Stored items from a collection:
* * * * * * * * *

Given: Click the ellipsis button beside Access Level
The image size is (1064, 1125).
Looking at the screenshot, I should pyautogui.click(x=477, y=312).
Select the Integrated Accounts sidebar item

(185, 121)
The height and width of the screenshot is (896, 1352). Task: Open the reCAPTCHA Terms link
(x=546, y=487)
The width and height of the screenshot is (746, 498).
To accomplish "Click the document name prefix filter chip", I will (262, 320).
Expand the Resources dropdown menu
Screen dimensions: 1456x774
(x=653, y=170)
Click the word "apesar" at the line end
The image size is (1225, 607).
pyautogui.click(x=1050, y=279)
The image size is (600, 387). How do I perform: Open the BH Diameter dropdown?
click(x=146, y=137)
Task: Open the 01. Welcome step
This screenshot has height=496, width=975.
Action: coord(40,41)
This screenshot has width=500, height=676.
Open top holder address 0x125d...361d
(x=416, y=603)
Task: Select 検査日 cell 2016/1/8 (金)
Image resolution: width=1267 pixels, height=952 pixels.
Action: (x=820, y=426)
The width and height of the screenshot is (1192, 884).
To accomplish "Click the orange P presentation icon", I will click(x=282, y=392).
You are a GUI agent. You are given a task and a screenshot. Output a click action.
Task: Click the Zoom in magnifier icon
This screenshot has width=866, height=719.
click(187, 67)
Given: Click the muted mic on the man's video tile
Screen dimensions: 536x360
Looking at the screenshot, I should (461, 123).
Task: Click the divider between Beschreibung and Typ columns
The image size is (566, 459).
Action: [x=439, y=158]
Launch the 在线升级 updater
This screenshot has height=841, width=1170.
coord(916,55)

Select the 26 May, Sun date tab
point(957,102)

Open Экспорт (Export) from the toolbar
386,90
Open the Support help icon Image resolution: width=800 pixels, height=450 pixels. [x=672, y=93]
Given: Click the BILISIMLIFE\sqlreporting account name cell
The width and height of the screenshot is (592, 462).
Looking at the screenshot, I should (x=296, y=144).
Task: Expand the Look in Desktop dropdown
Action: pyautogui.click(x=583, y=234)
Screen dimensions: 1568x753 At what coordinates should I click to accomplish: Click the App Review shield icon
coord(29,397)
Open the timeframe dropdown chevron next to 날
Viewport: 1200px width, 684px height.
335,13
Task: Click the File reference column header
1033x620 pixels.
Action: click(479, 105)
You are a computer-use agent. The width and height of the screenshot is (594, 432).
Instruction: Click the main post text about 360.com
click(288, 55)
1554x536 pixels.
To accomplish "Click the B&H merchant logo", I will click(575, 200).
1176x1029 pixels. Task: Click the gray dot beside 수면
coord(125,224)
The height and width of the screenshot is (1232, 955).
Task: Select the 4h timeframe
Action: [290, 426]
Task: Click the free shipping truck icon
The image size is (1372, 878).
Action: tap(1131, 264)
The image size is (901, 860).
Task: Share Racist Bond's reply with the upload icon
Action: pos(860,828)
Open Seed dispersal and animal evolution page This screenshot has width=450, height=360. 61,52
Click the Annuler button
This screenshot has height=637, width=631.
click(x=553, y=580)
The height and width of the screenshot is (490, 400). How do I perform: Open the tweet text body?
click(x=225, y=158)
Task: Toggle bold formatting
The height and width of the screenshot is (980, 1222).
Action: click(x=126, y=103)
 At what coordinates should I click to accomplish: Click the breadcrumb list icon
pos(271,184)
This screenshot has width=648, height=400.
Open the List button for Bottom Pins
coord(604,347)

* * * * * * * * *

Requirement: Copy all data exactly, start to finish.

Task answer:
Given: Click the ellipsis button beside Access Level
The image size is (1064, 1125).
Looking at the screenshot, I should pyautogui.click(x=477, y=312).
Select the Integrated Accounts sidebar item

(185, 121)
The height and width of the screenshot is (896, 1352). Task: Open the reCAPTCHA Terms link
(x=546, y=487)
The width and height of the screenshot is (746, 498).
To accomplish "Click the document name prefix filter chip", I will (262, 320).
Expand the Resources dropdown menu
Screen dimensions: 1456x774
(x=653, y=170)
Click the word "apesar" at the line end
The image size is (1225, 607).
pyautogui.click(x=1050, y=279)
The image size is (600, 387). How do I perform: Open the BH Diameter dropdown?
click(x=146, y=137)
Task: Open the 01. Welcome step
This screenshot has height=496, width=975.
Action: coord(40,41)
This screenshot has width=500, height=676.
Open top holder address 0x125d...361d
(x=416, y=603)
Task: Select 検査日 cell 2016/1/8 (金)
Image resolution: width=1267 pixels, height=952 pixels.
Action: (x=820, y=426)
The width and height of the screenshot is (1192, 884).
To accomplish "Click the orange P presentation icon", I will click(x=282, y=392).
You are a GUI agent. You are given a task and a screenshot. Output a click action.
Task: Click the Zoom in magnifier icon
This screenshot has width=866, height=719.
click(187, 67)
Given: Click the muted mic on the man's video tile
Screen dimensions: 536x360
Looking at the screenshot, I should (461, 123).
Task: Click the divider between Beschreibung and Typ columns
The image size is (566, 459).
Action: [x=439, y=158]
Launch the 在线升级 updater
This screenshot has height=841, width=1170.
coord(916,55)

Select the 26 May, Sun date tab
point(957,102)

Open Экспорт (Export) from the toolbar
386,90
Open the Support help icon Image resolution: width=800 pixels, height=450 pixels. [x=672, y=93]
Given: Click the BILISIMLIFE\sqlreporting account name cell
The width and height of the screenshot is (592, 462).
Looking at the screenshot, I should (x=296, y=144).
Task: Expand the Look in Desktop dropdown
Action: pyautogui.click(x=583, y=234)
Screen dimensions: 1568x753 At what coordinates should I click to accomplish: Click the App Review shield icon
coord(29,397)
Open the timeframe dropdown chevron next to 날
Viewport: 1200px width, 684px height.
335,13
Task: Click the File reference column header
1033x620 pixels.
Action: click(479, 105)
You are a computer-use agent. The width and height of the screenshot is (594, 432).
Instruction: Click the main post text about 360.com
click(288, 55)
1554x536 pixels.
To accomplish "Click the B&H merchant logo", I will click(575, 200).
1176x1029 pixels. Task: Click the gray dot beside 수면
coord(125,224)
The height and width of the screenshot is (1232, 955).
Task: Select the 4h timeframe
Action: [290, 426]
Task: Click the free shipping truck icon
The image size is (1372, 878).
Action: tap(1131, 264)
The image size is (901, 860).
Task: Share Racist Bond's reply with the upload icon
Action: pos(860,828)
Open Seed dispersal and animal evolution page This screenshot has width=450, height=360. 61,52
Click the Annuler button
This screenshot has height=637, width=631.
click(x=553, y=580)
The height and width of the screenshot is (490, 400). How do I perform: Open the tweet text body?
click(x=225, y=158)
Task: Toggle bold formatting
The height and width of the screenshot is (980, 1222).
Action: click(x=126, y=103)
 At what coordinates should I click to accomplish: Click the breadcrumb list icon
pos(271,184)
This screenshot has width=648, height=400.
Open the List button for Bottom Pins
coord(604,347)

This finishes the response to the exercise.